The CDC reporting on Tuesday - that deaths from prescription painkillers have reached EPIDEMIC levels.
So much so - that more people are dying from prescription drug abuse than from cocaine or heroin combined!
"The majority of those are unintentional overdose deaths. Where people are NOT trying to kill themselves. But it's typically from non medical use."
That's Dr. Christopher Jones, a Health Scientist with the CDC - speaking with Scott at WERC in Birmingham.
When Dr. Jones says "non medical use" he means the situation where people are using the drug to get high, or for the feeling that it causes.
Some 15,000 people die every year from prescription drug overdoses.

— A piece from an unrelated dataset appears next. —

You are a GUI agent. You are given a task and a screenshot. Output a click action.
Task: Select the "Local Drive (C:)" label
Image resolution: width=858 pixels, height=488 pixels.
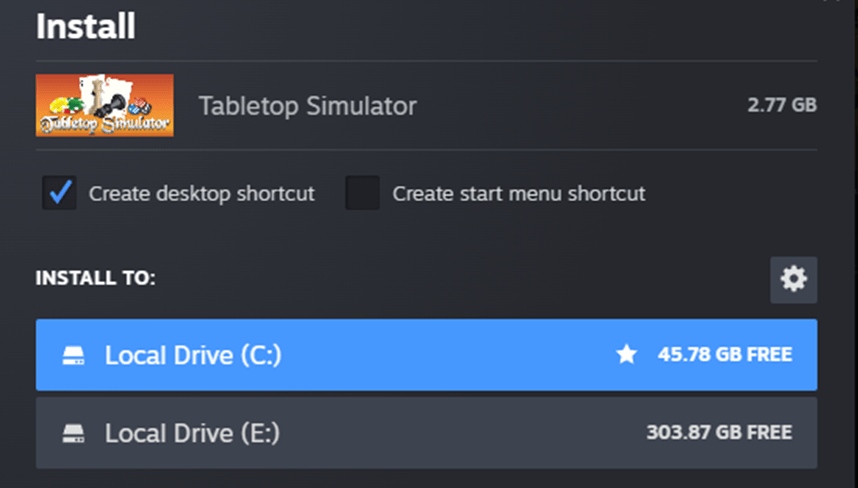coord(193,355)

"We do believe that some of those people, were people who were in pain who got these prescriptions originally, who have then subsequently become addicted. But we also know a high percentage of the people who die from drug overdoses from prescription pain killers have a substance use disorder or other mental health disorder."
How can we manage or control this problem better?
"I think the way we can really make an improvement to start reversing the epidemic, is to have healthcare providers really select the patients who these drugs are used in. We've seen over the last decade or so a fourfold increase in the sale of these drugs, and they're quite commonly used without fully understanding the risk. And we believe that if we can improve how they are prescribed, we can reduce the number of people who are overdosing and dying, but we can also make sure that those patients who actually need it, can get it."
Buzzing right along...
Security checks on the U.S. Northern Border are being scaled back by the U.S. Border Patrol.
"My immediate reaction when I hear something like this, you would think - well the Northern border, we don't have the problems there that we hear about along our southern border with Mexico. However, when it comes to other bad guys wanting to enter this country; I'm talking terrorists who want to kill us; is this a good idea to have such a relaxed attitude on the northern border."
"We absolutely shouldn't have a relaxed attitude on the northern border, you're absolutely right."
That's Gary Shiffman, Former Chief of Staff, U.S. Customs and Border Protection within the Department of Homeland Security speaking with Forrest at WREC in Memphis.
According to Shiffman:
"There's different types of threats that we face. You know, there's threats from migrant workers to the economy, the economic threats, but there's criminal and terrorist threats, and clearly they're the high risk threats are certainly a raid along the northern border."
If it's so risky, why the shift in policy then?
"What I think we're seeing is a reallocation of resources, and hopefully for us we're seeing the reallocation to the high threat and high risk activities that the border patrol can do. So you've got limited resources, what are you going to do with those resources, and I think that's what we're seeing."
We'll see how long this policy change lasts, if that's the case.
I'm Jessica Curtis, and that's your Talk Radio Buzz from Fox News Radio.